Siyasetin sorduğu sorular, ortaya koyduğu denklem nasıl çözülür, kimler tarafından çözülür? Türkiye seçime giderken aslında birçok kimsenin cevabını aradığı veya vermeye çalıştığı bu soru, birçok faktöre bağlı olarak, elbette ki birçok yaklaşıma dayanarak açıklanabilir.
Türkiye’nin büyük sermayesinin, merkez medya denilen aslında
büyük sermaye gruplarıyla ideolojik, kurumsal, simbiyotik
ilişkileri bulunan kitle-iletişim ortamının ve bunların tarihsel
müttefiki olan bürokratik oligarkların oluşturduğu “siyasal
yapının” şifresi kırıldıktan sonra (AK Parti reformları) bu
denklemin çözümünün imkânlarının bütünüyle demokrasinin içinde
bulunduğunu söyleyebiliriz. Siyasal sürecin sorduğu soruları
basitçe şöyle ifade edilebilir: Devletle toplum arsındaki ilişkiler
nasıl belirlenmektedir; devleti kim yönetecektir; yönetmeye talip
olan siyasi gruplar arasındaki rekabeti, mücadeleyi belirleyen
faktörler nelerdir, siyasi grupların, partilerin toplumla kurduğu
bağlar, münasebetler neticeyi nasıl etkiler?

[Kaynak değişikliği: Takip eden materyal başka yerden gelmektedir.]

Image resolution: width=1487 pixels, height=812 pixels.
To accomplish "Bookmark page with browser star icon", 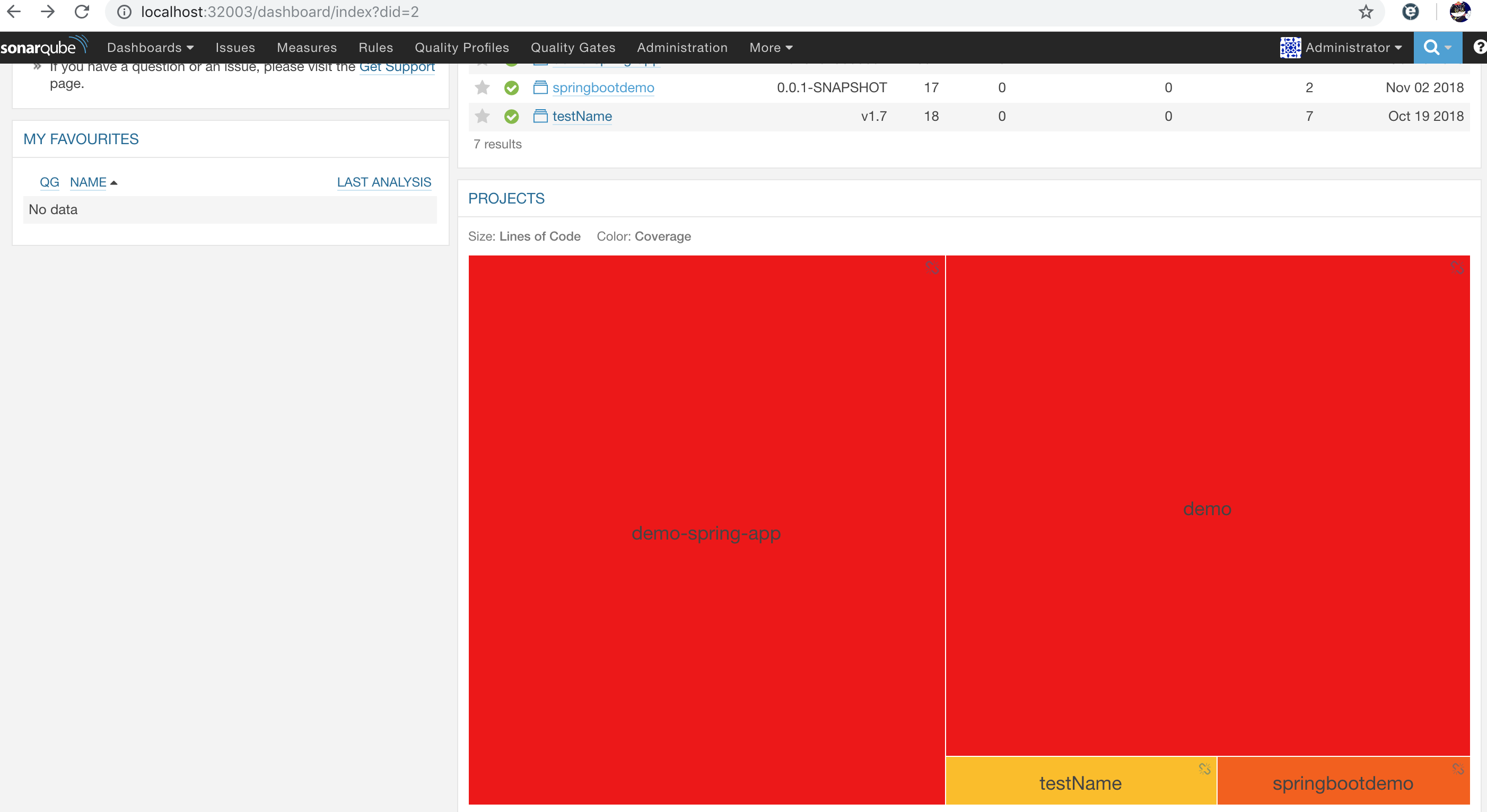I will pos(1366,12).

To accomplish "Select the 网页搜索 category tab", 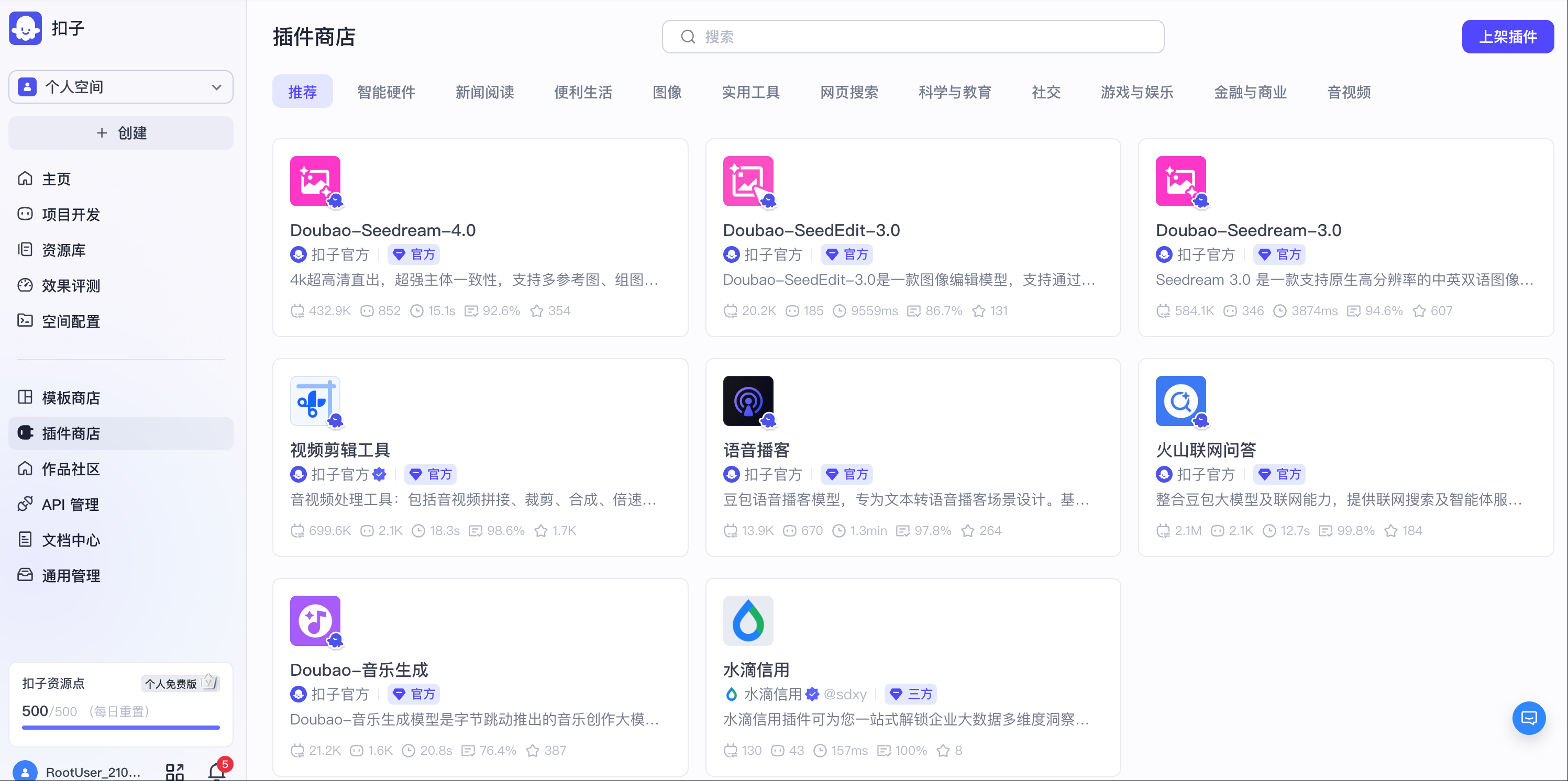I will point(848,92).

Türk siyasal hayatında İmparatorluktan günümüze iki siyasal güç
merkezinin diyalektik ilişkisinin bulunduğunu söylemek mümkündür.
Bunlardan biri, devletin içinde örgütlenmiş gücünü işlevlerinden
devşirmeye çalışan ( fırsat buldukça bunu aşırıya götürmeye yani
devletin gücünü bizzat kullanmaya eğilimi taşıyan) gruplar,
diğerini ise başta Sultan olmak üzere, çeşitli düzeylerdeki üretici
zümreler oluşturmaktadır. Bu üretici unsurlar içerisinde, hukuktan,
inanç öğretisine, eğitime, dünya görüşüne kadar uzanan sivil
manevi/kültürel üretim bulunduğu gibi, ticaretten, zanaat ve tarıma
kadar uzanan maddi üretimde bulunan gruplar yer almaktadır.
İmparatorluğun klasik toplumsal/siyasal dengeleri bozulduktan
sonra, politik güç merkezinin devlet içindeki unsurların kontrolüne
geçmeye başladığı bilinmektedir. Batılılaşma ideolojisinin, bu
geçiş sürecinde önemli bir araç haline geldiğini söylemeliyiz.